Exercise brief
The following data has a line with "Task: Open the sSET index link" and a line with "You are a computer-use agent. 800x584 pixels.". Write out exactly those lines and all the lines between them.

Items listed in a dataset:
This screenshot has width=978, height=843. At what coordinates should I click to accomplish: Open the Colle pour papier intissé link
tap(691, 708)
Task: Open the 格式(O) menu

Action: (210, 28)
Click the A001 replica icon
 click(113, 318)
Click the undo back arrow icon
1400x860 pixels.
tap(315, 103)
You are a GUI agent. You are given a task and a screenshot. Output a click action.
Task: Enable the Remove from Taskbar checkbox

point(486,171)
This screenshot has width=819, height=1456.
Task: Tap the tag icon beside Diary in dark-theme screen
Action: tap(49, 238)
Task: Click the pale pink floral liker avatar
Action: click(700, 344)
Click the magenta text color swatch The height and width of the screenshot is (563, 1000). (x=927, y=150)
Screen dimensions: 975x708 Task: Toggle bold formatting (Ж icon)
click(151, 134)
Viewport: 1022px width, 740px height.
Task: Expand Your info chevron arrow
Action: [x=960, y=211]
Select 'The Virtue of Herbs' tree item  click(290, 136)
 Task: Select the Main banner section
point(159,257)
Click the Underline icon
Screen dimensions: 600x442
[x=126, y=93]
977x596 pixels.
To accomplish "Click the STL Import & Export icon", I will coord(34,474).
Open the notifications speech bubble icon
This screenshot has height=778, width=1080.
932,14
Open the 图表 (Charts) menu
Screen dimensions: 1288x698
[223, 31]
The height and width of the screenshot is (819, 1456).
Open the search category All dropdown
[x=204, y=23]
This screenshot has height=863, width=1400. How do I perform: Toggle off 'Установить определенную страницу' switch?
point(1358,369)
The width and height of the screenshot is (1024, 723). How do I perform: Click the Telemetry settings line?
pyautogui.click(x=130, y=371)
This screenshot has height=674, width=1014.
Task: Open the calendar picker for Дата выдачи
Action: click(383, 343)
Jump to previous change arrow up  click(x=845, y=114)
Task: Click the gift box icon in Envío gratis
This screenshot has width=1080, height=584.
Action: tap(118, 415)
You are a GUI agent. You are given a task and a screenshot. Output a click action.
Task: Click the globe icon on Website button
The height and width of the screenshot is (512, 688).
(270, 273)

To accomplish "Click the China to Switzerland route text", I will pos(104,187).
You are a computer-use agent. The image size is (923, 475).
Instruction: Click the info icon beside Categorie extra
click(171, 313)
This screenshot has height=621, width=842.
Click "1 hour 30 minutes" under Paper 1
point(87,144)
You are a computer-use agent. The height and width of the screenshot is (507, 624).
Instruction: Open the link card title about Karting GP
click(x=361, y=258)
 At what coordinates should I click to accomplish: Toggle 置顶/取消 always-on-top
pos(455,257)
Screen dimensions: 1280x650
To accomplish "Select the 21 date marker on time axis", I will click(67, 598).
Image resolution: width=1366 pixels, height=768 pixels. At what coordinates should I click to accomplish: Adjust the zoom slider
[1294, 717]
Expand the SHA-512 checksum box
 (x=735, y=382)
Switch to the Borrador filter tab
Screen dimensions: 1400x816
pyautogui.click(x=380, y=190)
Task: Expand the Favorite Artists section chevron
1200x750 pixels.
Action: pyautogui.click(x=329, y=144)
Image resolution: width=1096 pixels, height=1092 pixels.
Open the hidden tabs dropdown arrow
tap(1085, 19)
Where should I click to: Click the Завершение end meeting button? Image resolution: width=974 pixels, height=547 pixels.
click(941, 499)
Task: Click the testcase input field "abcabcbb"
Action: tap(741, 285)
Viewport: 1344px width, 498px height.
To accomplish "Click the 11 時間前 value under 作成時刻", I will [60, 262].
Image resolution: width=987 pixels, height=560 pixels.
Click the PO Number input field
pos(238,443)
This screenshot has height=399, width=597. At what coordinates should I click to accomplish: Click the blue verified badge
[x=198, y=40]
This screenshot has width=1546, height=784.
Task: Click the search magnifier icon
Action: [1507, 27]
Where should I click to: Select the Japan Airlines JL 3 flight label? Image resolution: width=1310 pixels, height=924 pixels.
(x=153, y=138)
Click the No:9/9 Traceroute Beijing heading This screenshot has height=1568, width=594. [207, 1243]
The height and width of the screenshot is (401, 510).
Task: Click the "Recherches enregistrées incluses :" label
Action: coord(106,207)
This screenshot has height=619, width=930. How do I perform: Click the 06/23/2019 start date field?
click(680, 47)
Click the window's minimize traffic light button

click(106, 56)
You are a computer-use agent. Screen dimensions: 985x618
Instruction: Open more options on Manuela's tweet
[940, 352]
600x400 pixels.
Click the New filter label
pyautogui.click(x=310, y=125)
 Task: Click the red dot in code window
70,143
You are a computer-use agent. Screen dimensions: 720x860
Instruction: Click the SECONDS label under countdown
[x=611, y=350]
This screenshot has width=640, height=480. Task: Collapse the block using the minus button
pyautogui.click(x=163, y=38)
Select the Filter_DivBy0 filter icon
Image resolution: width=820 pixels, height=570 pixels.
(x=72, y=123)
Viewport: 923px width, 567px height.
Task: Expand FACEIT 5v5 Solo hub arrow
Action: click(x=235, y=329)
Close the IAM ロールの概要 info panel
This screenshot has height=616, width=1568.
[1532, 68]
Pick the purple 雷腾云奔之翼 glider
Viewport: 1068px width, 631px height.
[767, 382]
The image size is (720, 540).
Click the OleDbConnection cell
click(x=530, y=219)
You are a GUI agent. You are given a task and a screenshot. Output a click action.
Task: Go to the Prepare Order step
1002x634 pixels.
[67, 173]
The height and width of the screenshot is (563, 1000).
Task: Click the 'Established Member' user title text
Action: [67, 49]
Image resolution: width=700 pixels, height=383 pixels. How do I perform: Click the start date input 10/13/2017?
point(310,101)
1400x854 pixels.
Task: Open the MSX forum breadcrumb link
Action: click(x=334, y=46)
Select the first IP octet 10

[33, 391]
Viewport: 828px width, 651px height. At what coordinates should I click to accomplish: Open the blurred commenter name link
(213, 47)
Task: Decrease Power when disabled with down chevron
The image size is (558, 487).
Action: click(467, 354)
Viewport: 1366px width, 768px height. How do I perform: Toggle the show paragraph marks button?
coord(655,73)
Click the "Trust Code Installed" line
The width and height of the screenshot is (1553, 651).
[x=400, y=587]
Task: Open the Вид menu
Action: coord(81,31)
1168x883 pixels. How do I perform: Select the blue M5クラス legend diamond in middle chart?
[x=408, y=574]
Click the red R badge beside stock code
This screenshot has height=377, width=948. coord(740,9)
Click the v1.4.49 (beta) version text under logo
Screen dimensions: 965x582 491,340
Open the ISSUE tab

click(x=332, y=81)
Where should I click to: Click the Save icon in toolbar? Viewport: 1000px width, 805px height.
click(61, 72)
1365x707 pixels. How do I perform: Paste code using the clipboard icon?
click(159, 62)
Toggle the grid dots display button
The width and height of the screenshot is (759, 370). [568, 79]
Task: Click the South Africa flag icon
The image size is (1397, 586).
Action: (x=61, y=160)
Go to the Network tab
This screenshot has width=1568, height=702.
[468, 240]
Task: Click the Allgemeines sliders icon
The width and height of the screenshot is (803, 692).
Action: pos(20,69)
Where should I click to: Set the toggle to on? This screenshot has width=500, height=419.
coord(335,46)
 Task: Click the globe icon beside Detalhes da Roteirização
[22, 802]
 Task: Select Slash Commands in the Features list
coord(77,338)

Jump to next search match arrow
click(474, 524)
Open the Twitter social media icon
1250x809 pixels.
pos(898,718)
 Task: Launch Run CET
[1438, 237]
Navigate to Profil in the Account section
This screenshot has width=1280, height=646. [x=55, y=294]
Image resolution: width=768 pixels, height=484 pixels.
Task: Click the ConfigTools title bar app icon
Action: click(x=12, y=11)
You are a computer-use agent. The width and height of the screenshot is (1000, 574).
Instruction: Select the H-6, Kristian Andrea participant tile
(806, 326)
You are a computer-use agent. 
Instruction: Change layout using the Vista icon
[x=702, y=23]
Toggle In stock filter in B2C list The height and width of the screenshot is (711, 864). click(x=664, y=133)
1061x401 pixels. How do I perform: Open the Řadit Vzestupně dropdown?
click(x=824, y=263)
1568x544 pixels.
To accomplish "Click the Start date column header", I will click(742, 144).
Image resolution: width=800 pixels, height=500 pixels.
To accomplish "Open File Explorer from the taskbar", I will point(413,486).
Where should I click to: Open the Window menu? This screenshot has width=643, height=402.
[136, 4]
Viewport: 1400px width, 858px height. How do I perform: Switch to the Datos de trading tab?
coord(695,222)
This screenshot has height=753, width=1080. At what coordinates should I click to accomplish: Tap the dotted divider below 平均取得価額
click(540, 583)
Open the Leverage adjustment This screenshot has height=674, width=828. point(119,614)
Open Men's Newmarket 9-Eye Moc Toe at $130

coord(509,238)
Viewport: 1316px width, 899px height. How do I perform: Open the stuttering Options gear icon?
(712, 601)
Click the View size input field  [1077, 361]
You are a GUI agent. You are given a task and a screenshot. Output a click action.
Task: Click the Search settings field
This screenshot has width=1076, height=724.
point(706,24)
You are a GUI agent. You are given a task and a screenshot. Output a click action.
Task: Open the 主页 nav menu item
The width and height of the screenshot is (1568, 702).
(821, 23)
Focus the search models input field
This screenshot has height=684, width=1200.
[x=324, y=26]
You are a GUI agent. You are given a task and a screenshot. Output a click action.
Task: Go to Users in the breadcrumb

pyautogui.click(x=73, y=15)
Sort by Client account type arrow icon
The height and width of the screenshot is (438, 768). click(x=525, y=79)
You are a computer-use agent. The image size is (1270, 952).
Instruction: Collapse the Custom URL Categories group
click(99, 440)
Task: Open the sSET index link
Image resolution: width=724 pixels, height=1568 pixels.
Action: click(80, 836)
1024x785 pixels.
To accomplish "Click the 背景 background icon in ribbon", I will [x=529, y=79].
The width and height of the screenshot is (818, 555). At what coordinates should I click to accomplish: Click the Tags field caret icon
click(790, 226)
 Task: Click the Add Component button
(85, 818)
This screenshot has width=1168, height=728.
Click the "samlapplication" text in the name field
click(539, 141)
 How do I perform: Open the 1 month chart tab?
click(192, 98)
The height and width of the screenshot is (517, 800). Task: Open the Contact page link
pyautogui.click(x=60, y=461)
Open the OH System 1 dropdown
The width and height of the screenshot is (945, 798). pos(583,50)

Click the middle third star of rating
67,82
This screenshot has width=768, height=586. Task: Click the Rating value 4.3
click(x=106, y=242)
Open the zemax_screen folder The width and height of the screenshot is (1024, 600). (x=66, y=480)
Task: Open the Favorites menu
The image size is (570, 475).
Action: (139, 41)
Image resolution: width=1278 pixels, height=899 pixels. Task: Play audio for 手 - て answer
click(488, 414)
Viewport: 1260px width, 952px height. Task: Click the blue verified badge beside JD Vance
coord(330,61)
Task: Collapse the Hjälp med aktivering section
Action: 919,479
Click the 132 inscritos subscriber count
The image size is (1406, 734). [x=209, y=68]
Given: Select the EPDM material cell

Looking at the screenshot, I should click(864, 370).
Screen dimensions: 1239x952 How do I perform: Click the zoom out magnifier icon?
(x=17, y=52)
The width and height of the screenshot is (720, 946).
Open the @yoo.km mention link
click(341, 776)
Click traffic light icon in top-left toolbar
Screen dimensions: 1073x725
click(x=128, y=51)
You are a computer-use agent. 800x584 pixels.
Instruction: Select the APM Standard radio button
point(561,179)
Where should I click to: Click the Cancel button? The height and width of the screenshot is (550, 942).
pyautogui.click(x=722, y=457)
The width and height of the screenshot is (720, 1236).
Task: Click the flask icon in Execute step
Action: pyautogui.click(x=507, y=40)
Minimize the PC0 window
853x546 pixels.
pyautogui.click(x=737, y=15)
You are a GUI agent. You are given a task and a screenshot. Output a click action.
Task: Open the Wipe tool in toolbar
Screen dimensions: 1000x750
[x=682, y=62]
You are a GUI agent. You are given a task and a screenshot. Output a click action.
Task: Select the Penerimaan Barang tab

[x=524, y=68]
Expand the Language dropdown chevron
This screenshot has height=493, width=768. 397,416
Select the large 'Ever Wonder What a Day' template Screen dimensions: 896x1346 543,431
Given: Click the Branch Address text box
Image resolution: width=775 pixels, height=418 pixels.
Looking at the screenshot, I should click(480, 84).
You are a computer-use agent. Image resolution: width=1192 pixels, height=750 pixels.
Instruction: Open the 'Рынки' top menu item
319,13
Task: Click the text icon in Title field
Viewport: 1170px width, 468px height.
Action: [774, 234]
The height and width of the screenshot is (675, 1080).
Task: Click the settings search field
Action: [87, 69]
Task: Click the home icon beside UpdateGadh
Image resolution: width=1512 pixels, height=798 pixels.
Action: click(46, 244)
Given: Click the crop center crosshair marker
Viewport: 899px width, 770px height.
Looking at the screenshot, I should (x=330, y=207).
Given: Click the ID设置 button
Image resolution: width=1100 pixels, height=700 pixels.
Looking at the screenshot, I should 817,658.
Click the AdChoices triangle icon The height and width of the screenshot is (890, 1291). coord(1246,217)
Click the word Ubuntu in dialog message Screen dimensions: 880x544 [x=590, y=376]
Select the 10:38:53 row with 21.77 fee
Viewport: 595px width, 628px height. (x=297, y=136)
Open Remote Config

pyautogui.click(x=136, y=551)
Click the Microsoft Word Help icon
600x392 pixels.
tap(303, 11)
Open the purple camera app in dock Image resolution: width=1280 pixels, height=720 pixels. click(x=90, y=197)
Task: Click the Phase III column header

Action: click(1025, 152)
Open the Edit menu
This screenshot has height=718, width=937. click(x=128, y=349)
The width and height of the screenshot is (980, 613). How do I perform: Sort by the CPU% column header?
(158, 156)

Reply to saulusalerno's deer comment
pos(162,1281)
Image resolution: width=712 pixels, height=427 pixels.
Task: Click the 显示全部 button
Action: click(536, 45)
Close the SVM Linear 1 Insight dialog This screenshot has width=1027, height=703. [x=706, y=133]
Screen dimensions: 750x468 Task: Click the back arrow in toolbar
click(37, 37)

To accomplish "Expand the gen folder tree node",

Expected answer
Task: Open the sSET index link
Image resolution: width=724 pixels, height=1568 pixels.
Action: click(80, 836)
1024x785 pixels.
To accomplish "Click the 背景 background icon in ribbon", I will [x=529, y=79].
The width and height of the screenshot is (818, 555). At what coordinates should I click to accomplish: Click the Tags field caret icon
click(790, 226)
 Task: Click the Add Component button
(85, 818)
This screenshot has width=1168, height=728.
Click the "samlapplication" text in the name field
click(539, 141)
 How do I perform: Open the 1 month chart tab?
click(192, 98)
The height and width of the screenshot is (517, 800). Task: Open the Contact page link
pyautogui.click(x=60, y=461)
Open the OH System 1 dropdown
The width and height of the screenshot is (945, 798). pos(583,50)

Click the middle third star of rating
67,82
This screenshot has width=768, height=586. Task: Click the Rating value 4.3
click(x=106, y=242)
Open the zemax_screen folder The width and height of the screenshot is (1024, 600). (x=66, y=480)
Task: Open the Favorites menu
The image size is (570, 475).
Action: (139, 41)
Image resolution: width=1278 pixels, height=899 pixels. Task: Play audio for 手 - て answer
click(488, 414)
Viewport: 1260px width, 952px height. Task: Click the blue verified badge beside JD Vance
coord(330,61)
Task: Collapse the Hjälp med aktivering section
Action: 919,479
Click the 132 inscritos subscriber count
The image size is (1406, 734). [x=209, y=68]
Given: Select the EPDM material cell

Looking at the screenshot, I should click(864, 370).
Screen dimensions: 1239x952 How do I perform: Click the zoom out magnifier icon?
(x=17, y=52)
The width and height of the screenshot is (720, 946).
Open the @yoo.km mention link
click(341, 776)
Click traffic light icon in top-left toolbar
Screen dimensions: 1073x725
click(x=128, y=51)
You are a computer-use agent. 800x584 pixels.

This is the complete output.